The original building was an actual cockpit; that is, a staging area for cockfights. Most likely a round building with a peaked roof, about 40 ft in diameter, it was erected under Henry VIII, c. 1530-32, as part of a gaming complex. Records indicate a major restoration in 1581-82 and renovations in 1589-90, 1602-3, and 1608-9 (the latter under the supervision of John Best, "cockmaster" to Henry Frederick, Prince of Wales, King James I's eldest son and heir).

In August 1616, Christopher Beeston acquired the lease to the building and converted it to an indoor playhouse. In March 1617, rioting apprentices attempted to destroy the playhouse, probably out of anger that their favorite plays had been removed from the Red Bull outdoor amphitheater, which charged only one penny for admission, to this more expensive (six-penny) venue. The actors shot at the rioters, killing three. The apprentices entered the building and cut up the costumes.

Beeston's rapid restoration of the playhouse after the riot may explain why it was sometimes called the Phoenix. Like earlier theatres, such as The Theatre in Shoreditch and The Globe in Southwark, the location was just outside the jurisdiction of the City of London. Beeston expanded the original small building; the construction work prompted complaints by neighbors, which left traces in the legal records of the time. The resulting theatre was, by one estimate, 52 ft by 37 ft, "noticeably smaller than the Blackfriars."

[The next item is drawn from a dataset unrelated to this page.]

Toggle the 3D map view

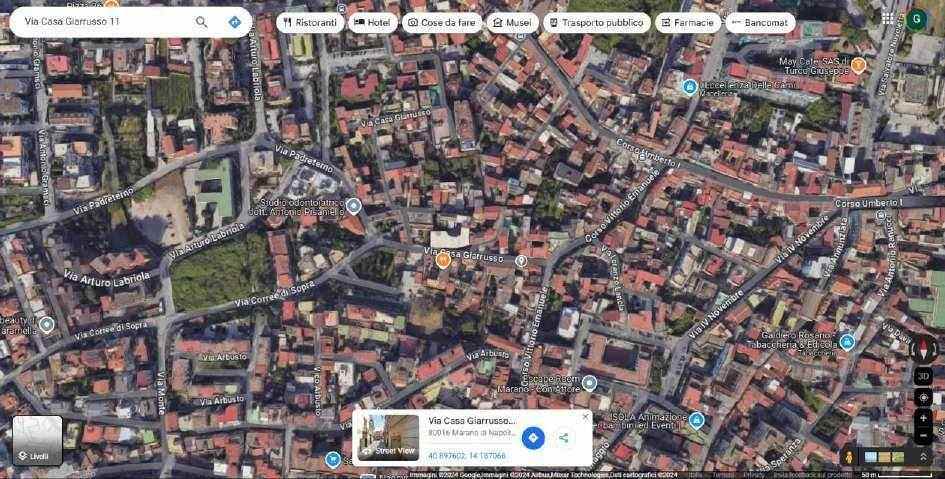tap(923, 376)
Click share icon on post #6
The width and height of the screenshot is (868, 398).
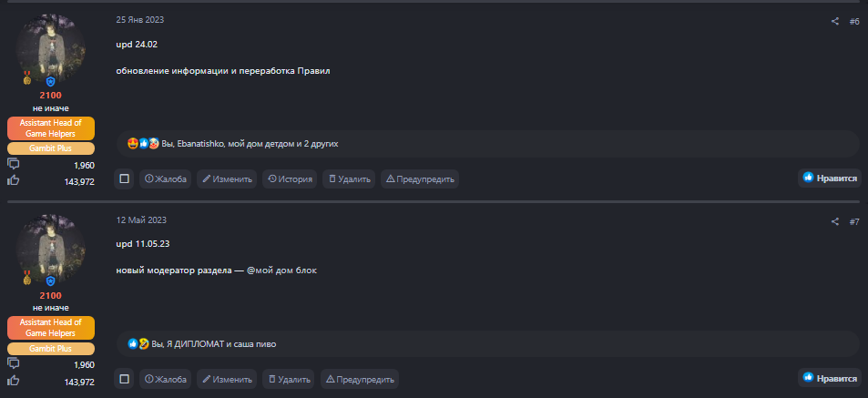[x=835, y=21]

The architect commissioned for the renovation is not known for a certainty, but circumstantial evidence points to Inigo Jones. Two sheets drawn by Jones and showing the interior and exterior design of some theatre have survived; John Orrell makes the case that the theatre is the Cockpit, while allowing that he cannot produce conclusive evidence to that end. (In 1629, Inigo Jones would design another "Cockpit" theatre, a private one within Whitehall called the Cockpit-in-Court or Royal Cockpit.)

Beeston intended the Cockpit to serve as an indoor complement to the Red Bull, the outdoor theatre then home to his acting troupe, Queen Anne's Men. A winter venue was needed to compete with the Blackfriars Theatre in the possession of their rival troupe, the King's Men. After a rocky start, the company proved successful in their new locale. Wickham attributes the success more to the theatre's location and comfort and to the flair of its manager, Beeston, than to the quality of its performers.

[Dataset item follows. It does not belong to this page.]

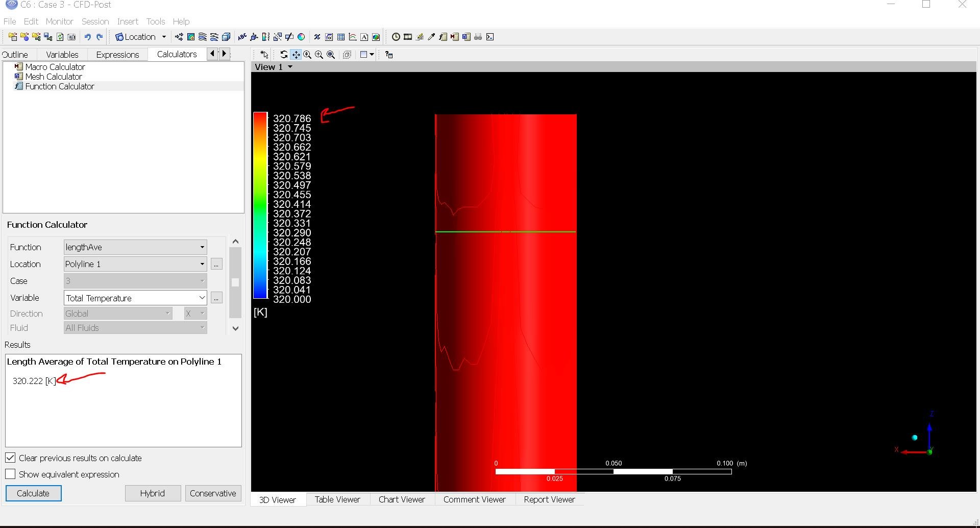Enable Show equivalent expression checkbox
This screenshot has width=980, height=528.
10,474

Beeston would oversee several different troupes in the Cockpit before his death in 1639. Queen Anne's Men were there from 1617 to 1619; when that company dissolved upon the death of Anne of Denmark in 1619, their place was taken by Prince Charles's Men from 1619 to 1622. Lady Elizabeth's Men were there from 1622 to 1624, and perhaps for sporadic periods as early as 1619 (the two companies, Prince Charles's and Lady Elizabeth's, had combined for a time ca. 1615). Queen Henrietta's Men had a long run at the Cockpit, from 1625 to 1636. The last troupe to occupy the Cockpit in Beeston's lifetime was one of his own creation, the King and Queen's Young Company, colloquially known as Beeston's Boys — the last assembly of boy actors in the period. They would continue in the theatre under the management of his son William.

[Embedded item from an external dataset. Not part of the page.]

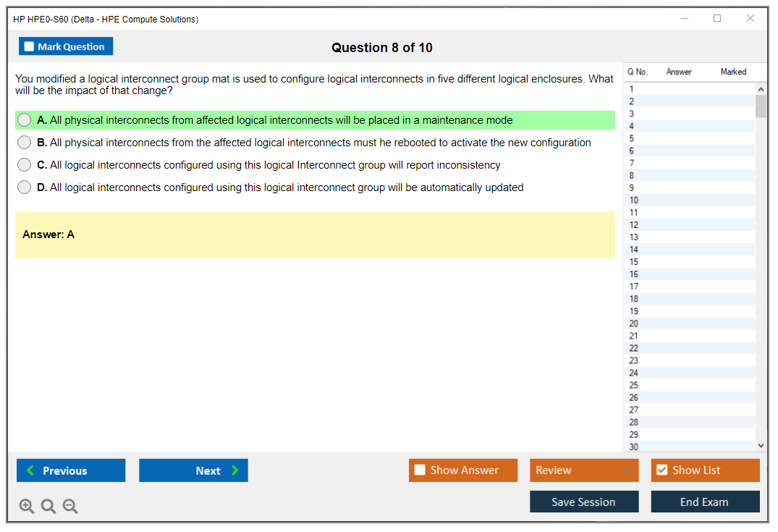Click the green left arrow on Previous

William Beeston was forced out of the theatre when his choice of plays met with the disapproval of the Court. He was replaced by William Davenant in 1639. All theatres were closed by Parliament in 1642, under the Commonwealth. The Cockpit was used as a schoolroom, but plays continued to be shown illegally. It was raided by Puritan soldiers during a performance in 1649 and the players were imprisoned. In 1651 William Beeston paid £200 for repairs to the theatre, in the hope that he would be able to start performances there again — though the hope proved illusory. In the last years of the English Interregnum, under the common conceit that music was not acting, Davenant was permitted to present two licensed operas in the Cockpit: The Cruelty of the Spaniards in Peru in 1658 and Sir Francis Drake in 1659.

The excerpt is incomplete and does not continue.